Federico Wengi (SquareOne): Italy offers a few exciting opportunities but has also one of the smallest tech ecosystems in Europe.


A very interesting interview with Federico Wengi, Partner at SquareOne, a Berlin-based venture capital firm, from EU-Startups tell us something more about the health status of Italian startup's ecosystem. And the news isn't good.

"SquareOne invests in B2B technology teams that solve complex problems in huge markets in Europe - says Wengi -. As an early-stage investor, we focus on pre-seed and seed rounds with a ticket size between €350K and €3.5 million".

"While we’re open to investing anywhere across Europe, we pay special attention to the so-called Tier 2 and Tier 3 hubs that other investors often may overlook - continue Wengi -. To give you a few examples: We’ve made investments in smaller, non-tech-hub cities in Germany like Dresden (Wandelbots), Bochum (Edgeless Systems), or Giessen (Hygraph), and also invested in teams in Poland (VueStorefront), the Czech Republic (Codasip), or Italy (Glassfy)".

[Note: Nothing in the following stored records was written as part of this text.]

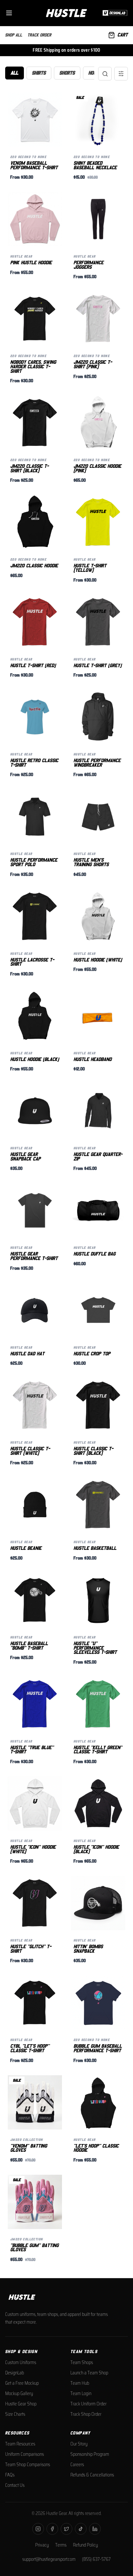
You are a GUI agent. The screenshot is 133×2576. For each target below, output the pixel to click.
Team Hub (79, 2383)
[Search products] (104, 73)
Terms (60, 2545)
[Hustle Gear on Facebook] (52, 2529)
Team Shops (81, 2362)
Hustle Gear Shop (20, 2403)
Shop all (13, 34)
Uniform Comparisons (24, 2454)
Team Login (80, 2393)
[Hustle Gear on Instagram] (38, 2529)
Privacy (42, 2545)
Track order (39, 34)
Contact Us (15, 2485)
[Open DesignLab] (113, 12)
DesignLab (14, 2372)
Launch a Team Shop (89, 2372)
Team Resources (20, 2443)
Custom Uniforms (20, 2362)
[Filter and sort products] (121, 73)
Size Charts (15, 2414)
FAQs (10, 2474)
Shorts (67, 73)
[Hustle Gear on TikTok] (81, 2529)
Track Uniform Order (88, 2403)
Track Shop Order (85, 2414)
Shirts (39, 73)
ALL (14, 73)
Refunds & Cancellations (92, 2474)
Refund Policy (85, 2545)
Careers (77, 2464)
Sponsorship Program (89, 2454)
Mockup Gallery (19, 2393)
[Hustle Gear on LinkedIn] (95, 2529)
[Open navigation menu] (9, 12)
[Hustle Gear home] (66, 13)
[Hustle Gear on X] (66, 2529)
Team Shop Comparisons (27, 2464)
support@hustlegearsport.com (49, 2559)
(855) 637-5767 (96, 2559)
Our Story (78, 2443)
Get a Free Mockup (22, 2383)
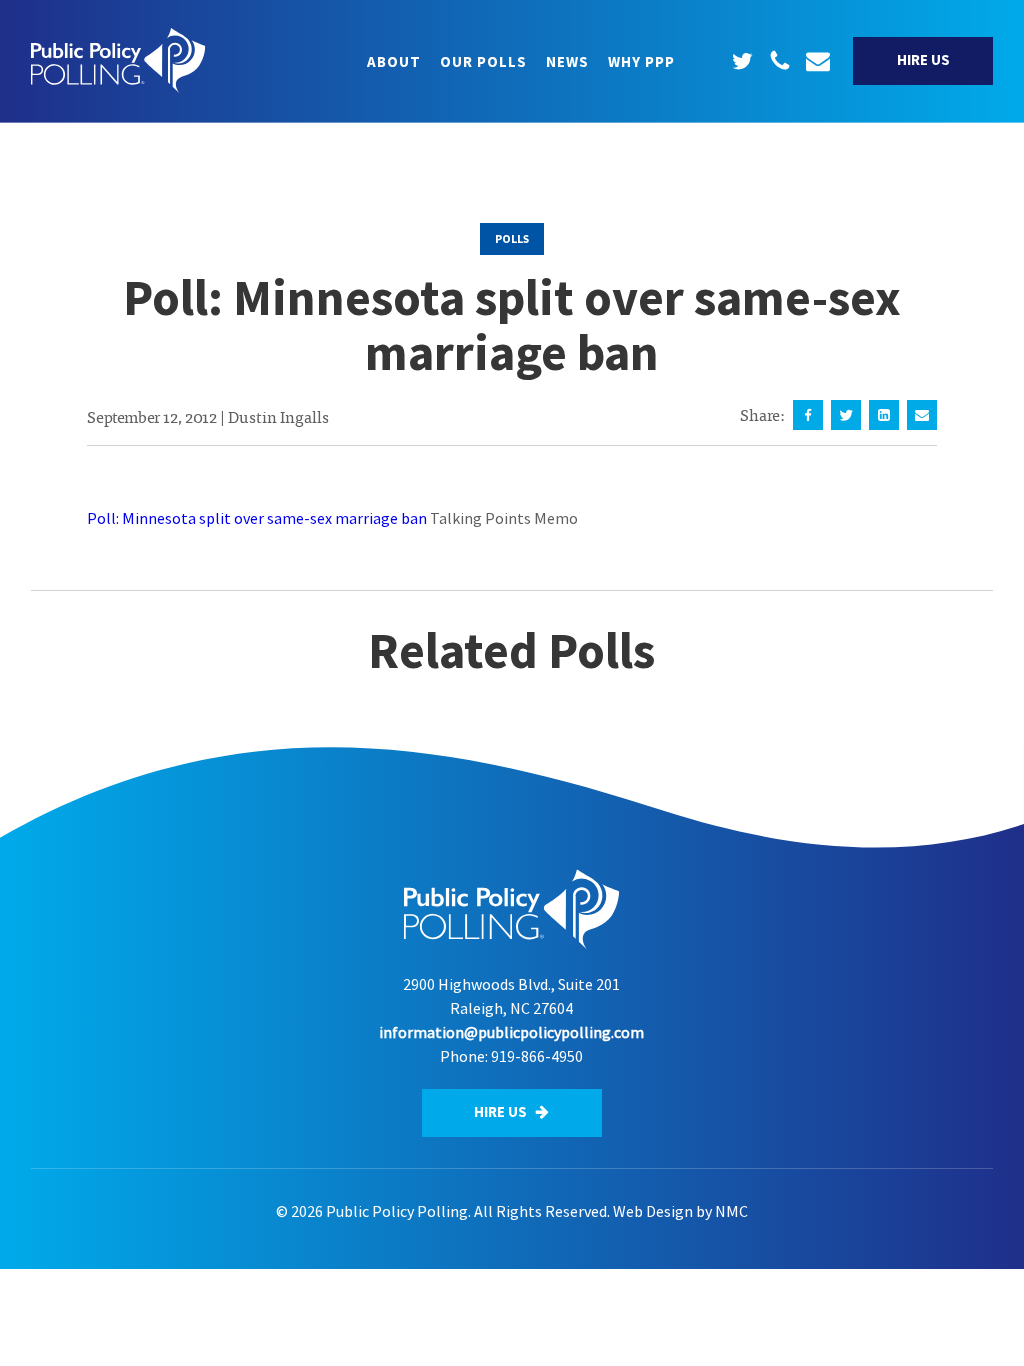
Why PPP (641, 61)
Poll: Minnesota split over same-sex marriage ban (257, 518)
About (394, 61)
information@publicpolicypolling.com (511, 1032)
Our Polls (483, 61)
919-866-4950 (537, 1056)
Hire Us (923, 59)
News (567, 61)
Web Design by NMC (680, 1211)
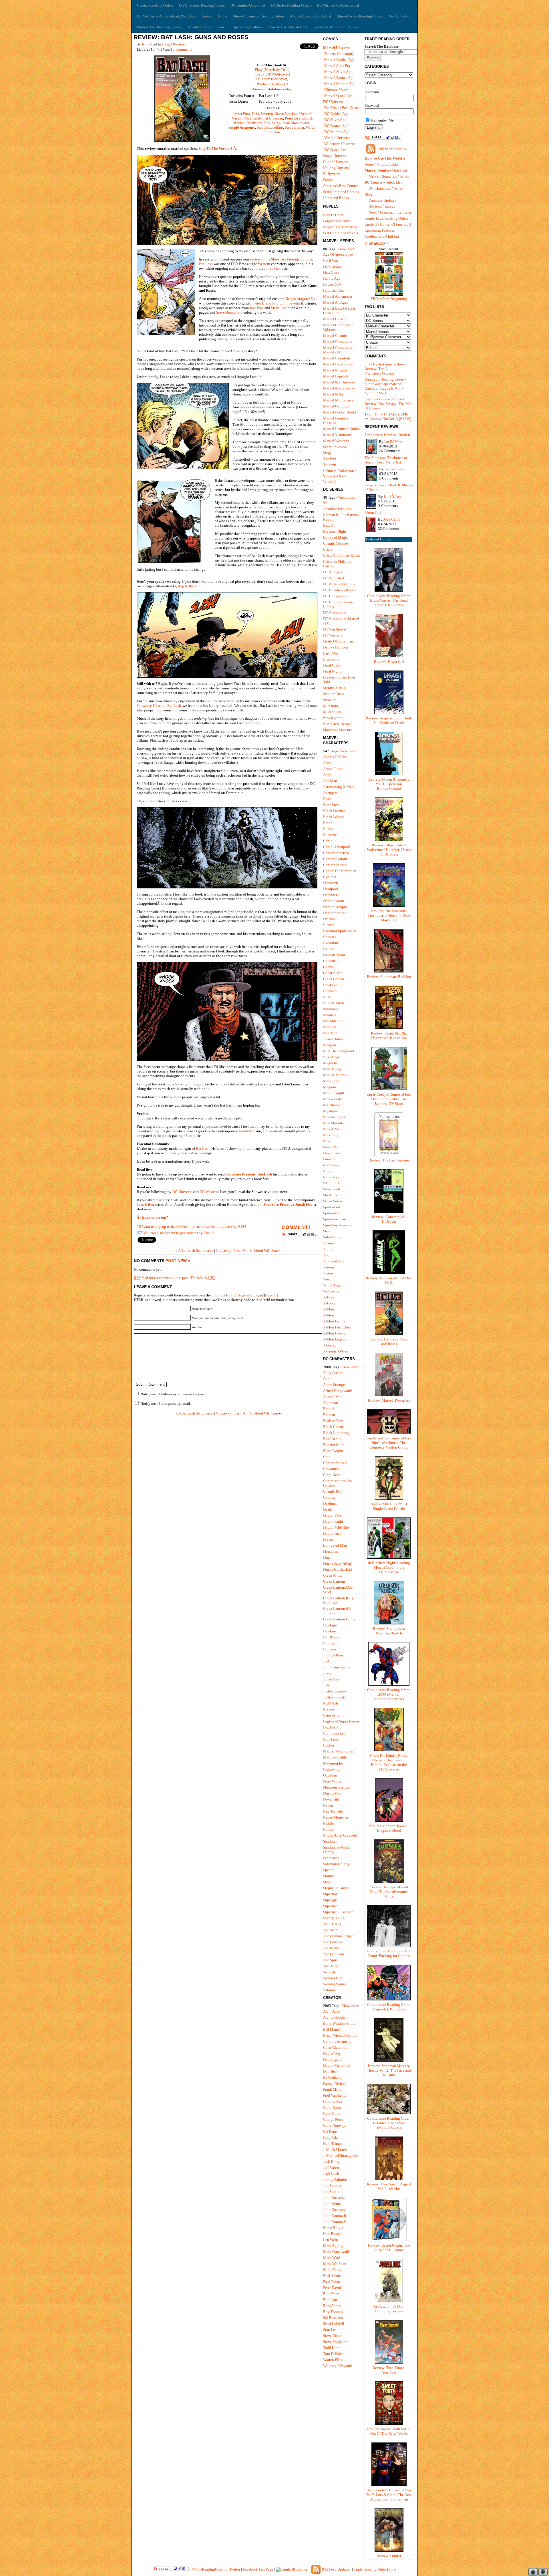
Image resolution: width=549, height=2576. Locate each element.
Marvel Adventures (338, 296)
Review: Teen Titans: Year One (389, 2370)
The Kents (331, 1948)
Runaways (331, 1177)
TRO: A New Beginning (389, 299)
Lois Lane (331, 1739)
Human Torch (333, 1003)
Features (386, 212)
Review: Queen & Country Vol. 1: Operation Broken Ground (388, 784)
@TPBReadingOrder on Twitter (216, 2569)
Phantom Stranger (337, 1787)
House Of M (332, 284)
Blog (166, 44)
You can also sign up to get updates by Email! (178, 1233)
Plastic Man (332, 1793)
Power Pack (332, 1153)
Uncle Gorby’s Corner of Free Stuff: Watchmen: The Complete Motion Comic (389, 1442)
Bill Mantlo (332, 2029)
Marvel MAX (333, 394)
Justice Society (334, 1697)
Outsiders (330, 1775)
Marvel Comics (377, 170)
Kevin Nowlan (285, 114)
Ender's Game (333, 215)
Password (372, 105)
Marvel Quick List (338, 96)
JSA (326, 1685)
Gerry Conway (334, 2125)
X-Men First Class (337, 1327)
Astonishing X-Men (338, 787)
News (373, 212)
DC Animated (333, 578)
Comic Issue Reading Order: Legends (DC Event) (389, 2006)
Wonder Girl (332, 1978)
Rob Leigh (272, 123)
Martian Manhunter (338, 1751)
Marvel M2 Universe (339, 382)
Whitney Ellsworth (337, 2366)
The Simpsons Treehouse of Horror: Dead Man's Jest (386, 459)
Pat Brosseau (273, 118)
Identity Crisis (334, 688)
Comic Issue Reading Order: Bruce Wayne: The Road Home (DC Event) (389, 600)
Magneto (330, 1063)
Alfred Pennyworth (337, 1391)
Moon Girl (373, 512)
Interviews (403, 212)
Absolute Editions (337, 509)
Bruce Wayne (333, 1451)
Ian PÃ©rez (393, 441)
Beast (327, 799)
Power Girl (331, 1799)
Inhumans (330, 1009)
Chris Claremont (336, 2047)
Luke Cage (331, 1057)
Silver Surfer (332, 1201)
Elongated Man (335, 1545)
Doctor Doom (333, 901)
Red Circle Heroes (337, 724)
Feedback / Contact (328, 27)
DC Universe (182, 1191)
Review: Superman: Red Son (389, 976)
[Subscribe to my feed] (139, 1227)
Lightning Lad (334, 1733)
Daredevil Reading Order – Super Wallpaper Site (385, 381)
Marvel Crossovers (337, 341)
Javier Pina (241, 114)
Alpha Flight (333, 769)
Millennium (332, 712)
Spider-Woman (334, 1219)
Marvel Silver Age (338, 71)
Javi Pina (257, 308)
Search (221, 27)
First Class (331, 272)
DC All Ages (332, 572)
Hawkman (331, 1631)
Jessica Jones (333, 1039)
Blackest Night (334, 531)
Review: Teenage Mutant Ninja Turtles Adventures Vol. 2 (388, 1891)
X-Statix (329, 1345)
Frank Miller (333, 2089)
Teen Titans (332, 1924)
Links (353, 27)
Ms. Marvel (332, 1105)
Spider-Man (332, 1213)
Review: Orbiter (389, 2556)
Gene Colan (332, 2113)
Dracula (329, 919)
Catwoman (331, 1469)
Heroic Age (331, 278)
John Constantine (336, 1667)
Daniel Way (332, 2053)
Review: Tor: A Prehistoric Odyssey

And about Italian startup ecosystem, Wengi tells to EU-Startups: "Italy right now offers a few exciting opportunities. With only around 60 Million inhabitants, it is the third-largest EU economy but also one of the smallest tech ecosystems in Europe. So there is a lot of untapped potential. Italy has top IT talent at low prices, and top commercial talent is also returning to Italy after gaining extensive experience in other hubs abroad, attracted by favourable tax breaks. We see a lot of movement in terms of VC right now; many new funds were established in the last 24 months, bringing more money, expertise, and competition to the ecosystem. Finally, it is very attractive to be active in Italy: the entry valuations leave room for easier up rounds compared to other ecosystems in the EU".

And, also: "There are still a few challenges that prevent the Italian ecosystem from truly shining. In simple terms, it’s the typical chicken-and-egg problem: On the one side, there isn’t enough VC money, and on the other, there aren’t enough AAA teams. To break this vicious circle, public funding can step in. In that regard, the Italian Development Bank (CDP) is doing a great job as an anchor investor in newly minted VCs. Additionally, as already mentioned, the tax breaks for top Italian talents who have worked abroad and want to return are a step in the right direction".

Finally, Wengi gives to the Italian startup ecosystem some hope: "We are very excited about Italy, for all the reasons mentioned above. I am on the ground in Italy often and organize events where I bring together the most important stakeholders of the ecosystem. I can feel the buzz and see how the ecosystem is growing every day".